■ Requirements ■
Please rewrite all the items below, changing every "screenshot" to "screen capture" and keeping everything else the same. Leave the pictures out of your answer.

Records from a pointing dataset
[BEGIN]

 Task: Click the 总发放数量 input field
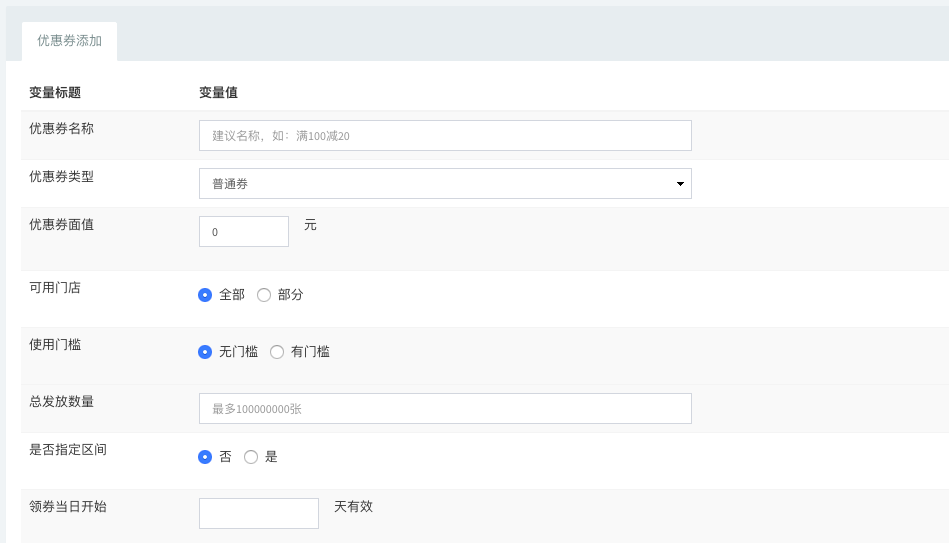[445, 409]
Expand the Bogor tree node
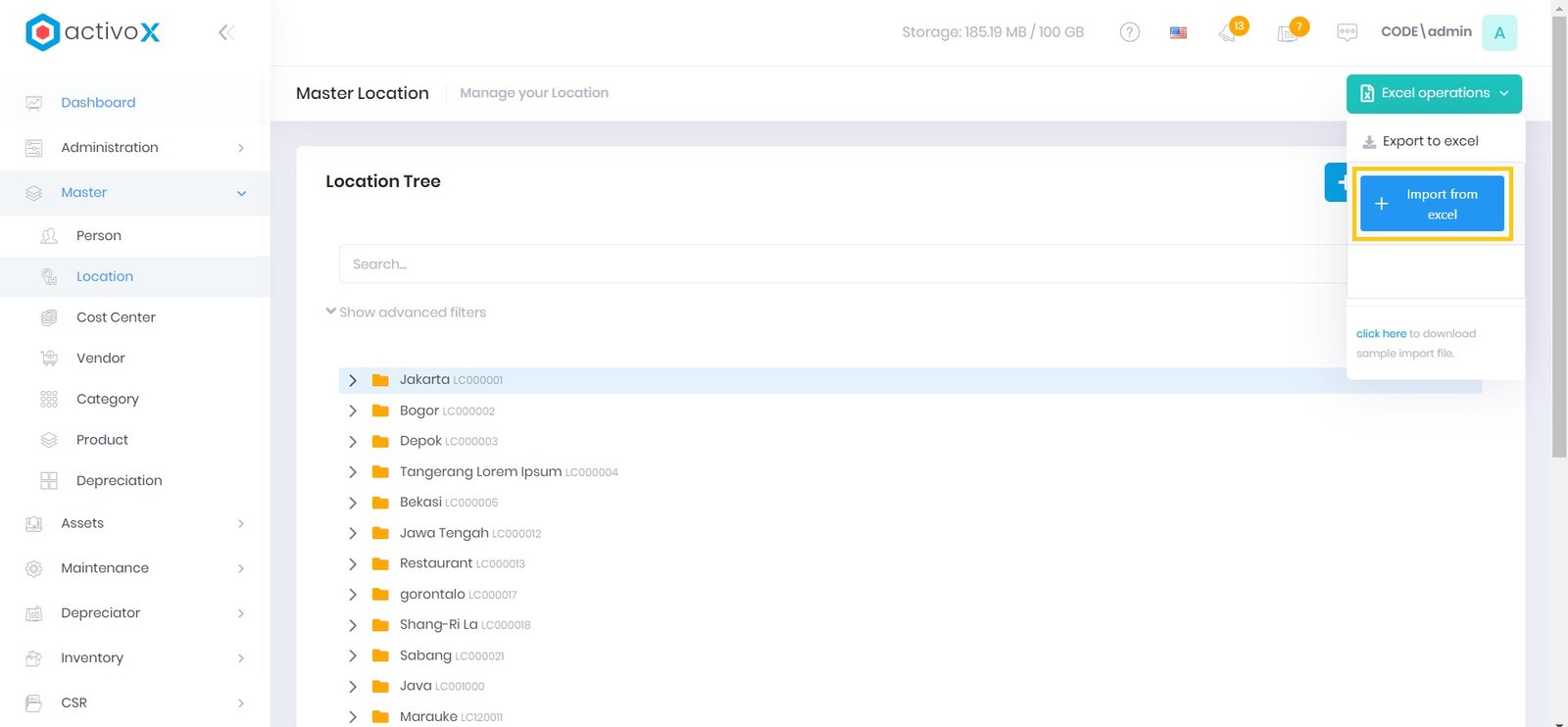 [x=353, y=412]
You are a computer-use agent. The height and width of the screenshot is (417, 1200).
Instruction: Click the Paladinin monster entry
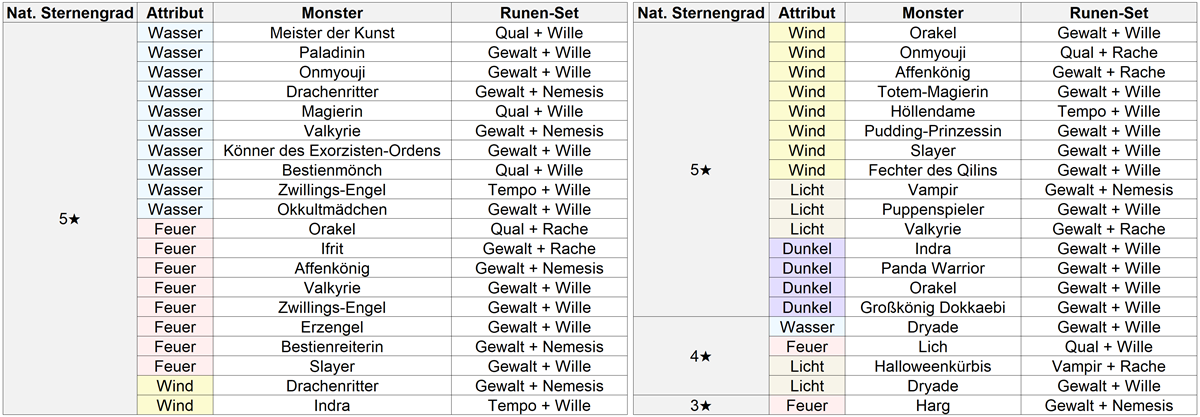point(332,52)
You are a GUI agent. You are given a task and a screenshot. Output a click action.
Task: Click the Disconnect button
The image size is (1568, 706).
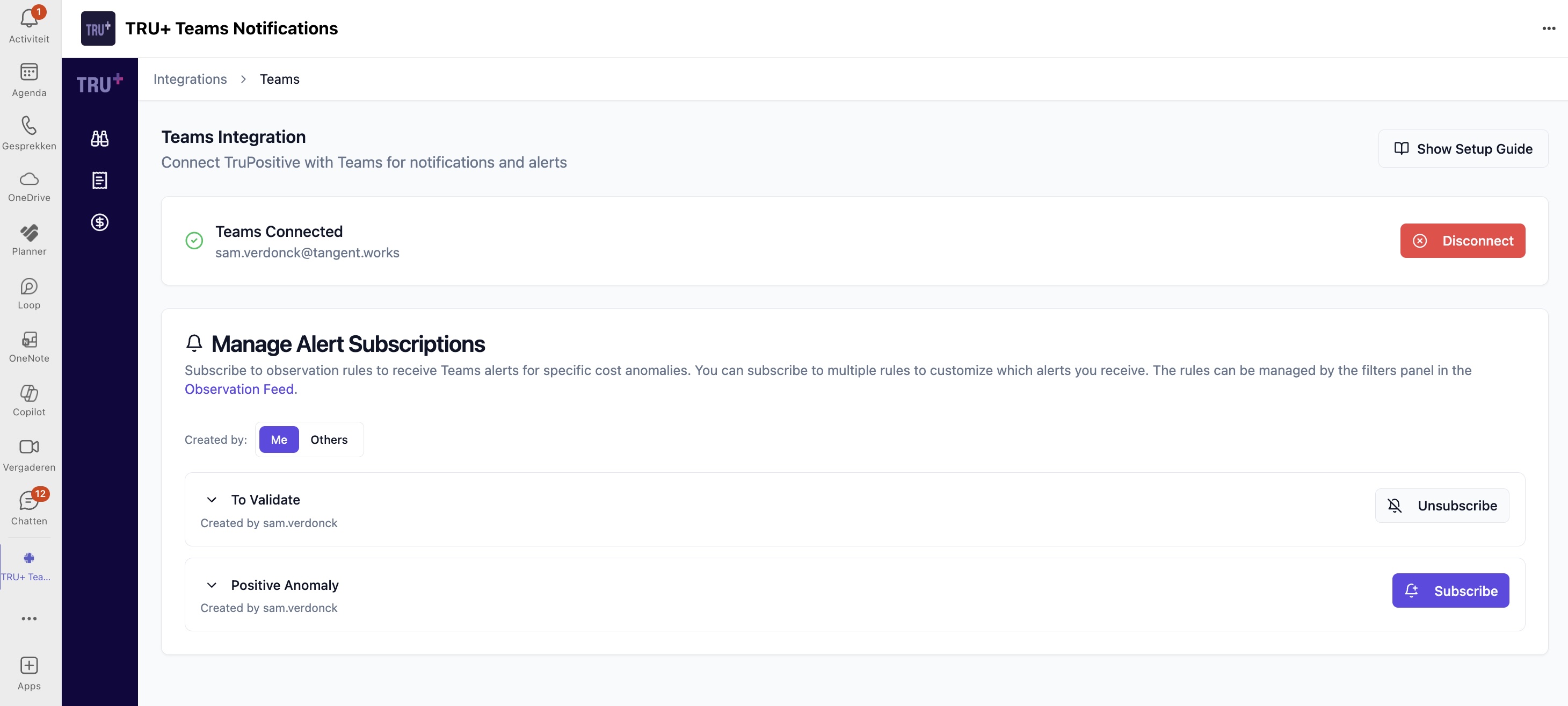tap(1462, 241)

[END]

■ Task answer ■
 Task: Click the 总发放数量 input field
[445, 409]
Expand the Bogor tree node
 [x=353, y=412]
You are a computer-use agent. The height and width of the screen capture is (417, 1200).
Instruction: Click the Paladinin monster entry
point(332,52)
You are a GUI agent. You are given a task and a screen capture. Output a click action.
Task: Click the Disconnect button
The image size is (1568, 706).
tap(1462, 241)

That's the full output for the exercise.